In the olden days, yes. These days, and the whole reason for the article, is that the solution they are about to buy doesn't involve the IT department AT ALL. They can buy 100 iPads and start work immediately and get more value from them than the shitty Windows XP box you won't upgrade because you fear the Windows 8 interface might be too hard for them. Yes, there may be security concerns they havn't thought of but it's still the fault of the IT team that pushed them into buying what they need to do their jobs.
They also won't need IT staff for the cloud solution which is automatically updated with no downtime window or overtime bill. They won't need you to implement that SAN you bought because you thought it was cooler than the more appropriate one, and they certainly won't need you to ignore the entire feature list of the SAN you wasted money on because you couldn't be arsed to implement it once you'd unpacked your new toy. If they have a problem in the 21st century you know what they do? They call support at Google or Microsoft who fix the problem for them with no fuss and with an SLA to match what they paid.

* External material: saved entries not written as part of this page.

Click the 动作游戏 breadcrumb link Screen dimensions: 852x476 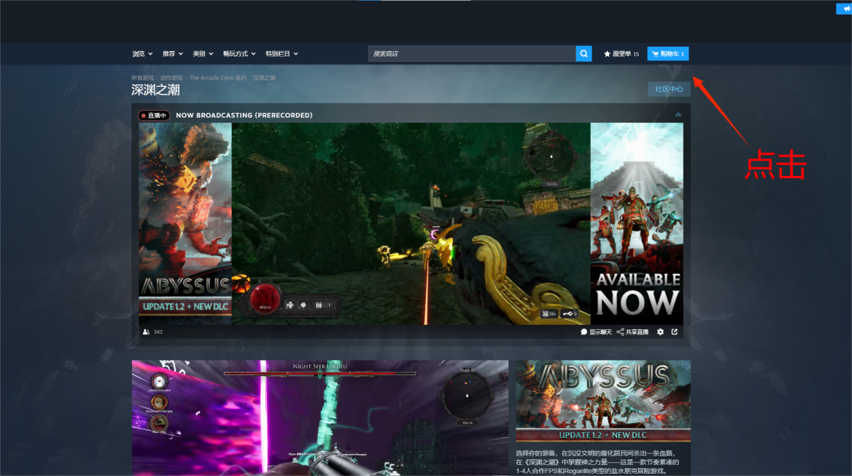(171, 78)
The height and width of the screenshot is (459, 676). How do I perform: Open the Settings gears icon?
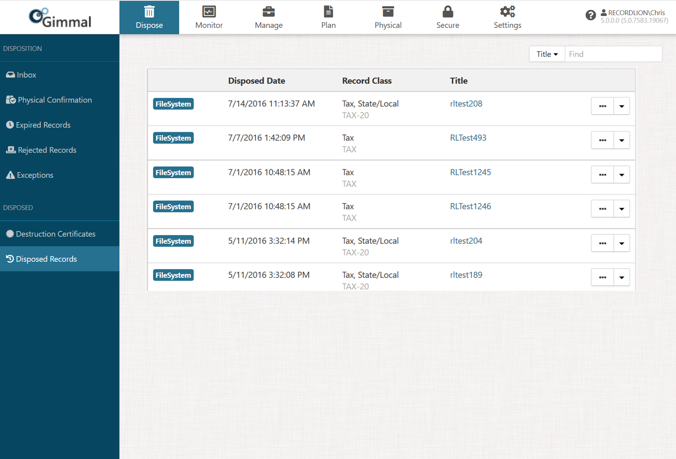[507, 12]
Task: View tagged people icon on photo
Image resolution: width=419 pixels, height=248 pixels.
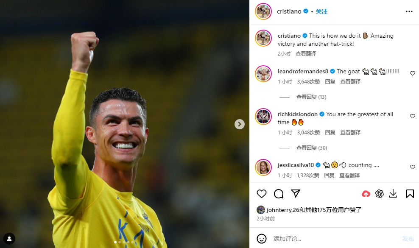Action: [9, 239]
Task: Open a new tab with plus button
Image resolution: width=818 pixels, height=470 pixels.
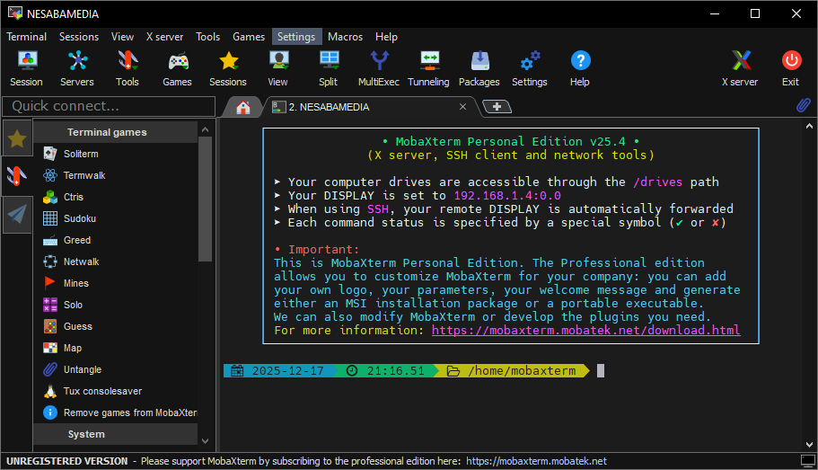Action: (497, 107)
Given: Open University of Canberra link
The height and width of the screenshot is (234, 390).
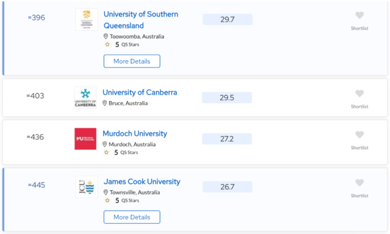Looking at the screenshot, I should pos(140,92).
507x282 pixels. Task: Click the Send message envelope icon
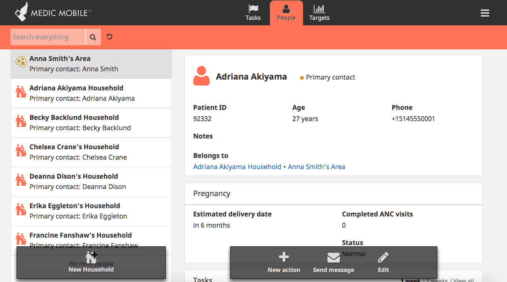coord(334,258)
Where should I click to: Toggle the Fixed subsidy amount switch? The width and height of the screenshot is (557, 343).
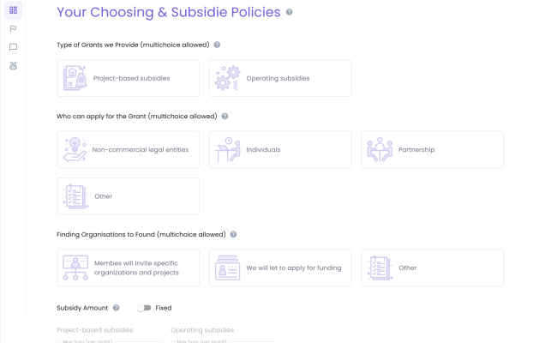pos(144,308)
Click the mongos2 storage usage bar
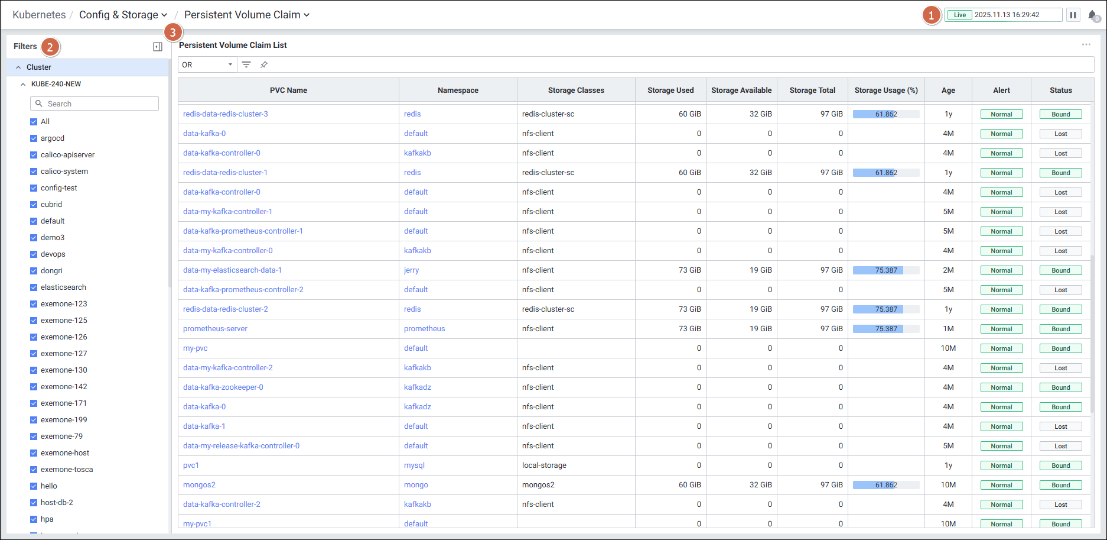Screen dimensions: 1107x540 click(885, 485)
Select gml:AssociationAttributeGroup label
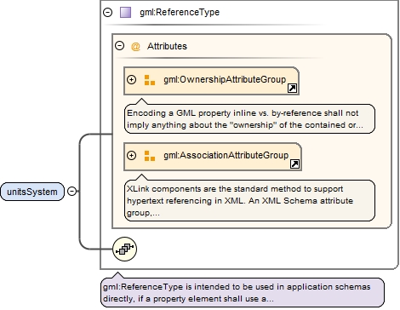The image size is (400, 310). (226, 155)
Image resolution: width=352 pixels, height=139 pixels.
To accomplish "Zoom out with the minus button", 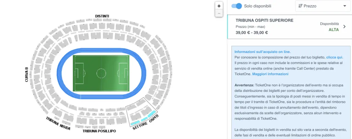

I work with lots of companies in my job and the most common thread is that IT don't understand other peoples jobs. Most nerds imagine people sitting in front of MS Office all day where in reality they are out in meetings, on the train, taking notes, reading the latest business news, looking at reports and various other activities which contribute to the company. All of which could be done while on the train using a tablet which IT told them they couldn't have for "security reasons". They may even want to edit a word document on their tablet while on the train but it won't work. You know why it won't work? because that sweaty nerd in IT designed it to look pretty in Word rather than making it cross platform because he thought that would please the boss more and maybe get some respect (it didn't). Guess what though, Mr Sweaty has a solution, we'll run the crappy Windows XP image in VDI and send it over a poor connection to the tablet and that will be more impressive than making the template work on the iPad (it won't kids, it really won't). Of course to get on the internet the geek has set them up to bluetooth to their phone to save £15 a month line rental on a separate 3G connection. Sadly, Mr CEO would have been more than £15 worth of productive in the 20 minutes it took him to get it working and so he binned the cheap tablet provided and bought a proper one with 3G for less than an hour of his time is worth.
In reality when Mr CEO has a problem with the new IT strategy, all the IT people he should be able to rely on actually say "I can't, there's no documentation". when you point to the documentation they say "it's out of date". When you tell them they said they knew the technology on their CV which is why you hired them they say "I need training, it's been updated".
Bring on the sackings and good riddance.